Rep ranges are quite easy to understand but often misused, ignored or unheard of. Basically these are the amount of reps you do within a given set on a particular exercise. The range comes in to play as there are theorised and generally proven sets of ranges that target different goals. The main 3 goals are to improve : strength, muscle size and muscular endurance. Lets look at these in a bit more detail.

Strength

Rep range : 2-4

It is also in our opinion that actually 1 is a perfectly good indicator and improvement for strength as your 1RM is indicative of the largest amount of output your body can produce on that given exercise. 1RM training can be overdone however when used too frequently as your body will be so physically exhausted from exerting that pressure that often doing 2-3 sets of 1RM can lead to a decrease in performance there further along the sets you get. Therefore, we find it best to follow this method of sets :

1st set : Warm up (50% or lower of perceived 1RM) with around 10 reps just to prepare your body for the movement and ensure all muscles and joints are ready to go.
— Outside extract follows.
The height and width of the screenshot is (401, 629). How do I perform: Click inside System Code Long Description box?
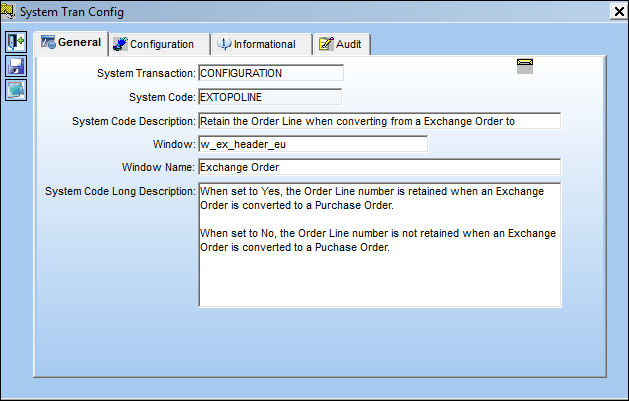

2nd set : Building (70% of 1RM with 1-2 reps)

3rd set : The Big Dog set (100% 1RM or the new PB you are attempting)

4th set : Either choose to do another 1RM at the same or slightly more if it felt easy) OR perform a back-off set with a lower weight around 80% 1RM and perform 4 reps

Some lifting icons such as Eddie Hall will go off the basis that you should leave the exercise if you feel you need to drop weight down after a 1RM. This is off of the basis that muscle memory will serve better if the last thing it remembers performing was the heaviest you can go. And we can’t disagree as this can be a good formula for athletes chasing strength. However, if you massively struggled at the 1RM and lack a spotter then maybe decide whether to talk away or do the back-off set.

Hypertrophy aka Muscle Growth

Hypertrophy is the fancy name for growth if you hadn’t already figured out by the subheading. This is when you are chasing the growth of a muscle more than overall strength. Not that strength doesn’t induce muscle growth but it is more generally agreed that doing a rep range of 8-12. There is some disagreement over whether it is 8-15 or so on but we feel beyond 12 is too much for this. Unless you hit a plateau and find reps are the only stimulus to change then by all means be our guest! But in the mean time then stick to this. There is also some discussion over ‘functional hypertrophy’. This is being stronger in everyday life and allowing for additional muscle growth, which is around the 6-8 rep range that you will generally see people use in the gym. However, if it makes more sense to rule this out and focus on the mainstream 3 then feel free to do so. The reason it is ‘functional’ is that it is thought that regular hypertrophy just looks to create a bigger aesthetic look rather than focusing on just strength. Don’t get us wrong, bodybuilders who chase mainly just hypertrophy are very strong but they wouldn’t necessarily outlift, for example, Adam Bishop (Britain’s Strongest Man 2020) who in appearance looks to have less defined and smaller muscles than say Phil Heath. Sorry Phil.

Muscular Endurance

This is the rep range that will most often be associated with ‘The Burn’. You know that feeling you get after you 14th rep and your legs feel like they’re on fire. Yeah that. That’s the burn. For muscular endurance goals you want to be aiming for a rep range of around 12-20 reps. This again can be pushed higher if you need to use that stimulus for improvement but it’s just a general guideline. This rep range is good to use for the girl gym goers out there who fear the ‘bulk’ when doing upper body workouts. Improving muscular endurance will help to improve the aesthetic of a muscle but will focus more on burning extra calories through more movement and contraction and help you to get fitter in the long term. So this rep range is useful when looking to fat loss for your fitness goal.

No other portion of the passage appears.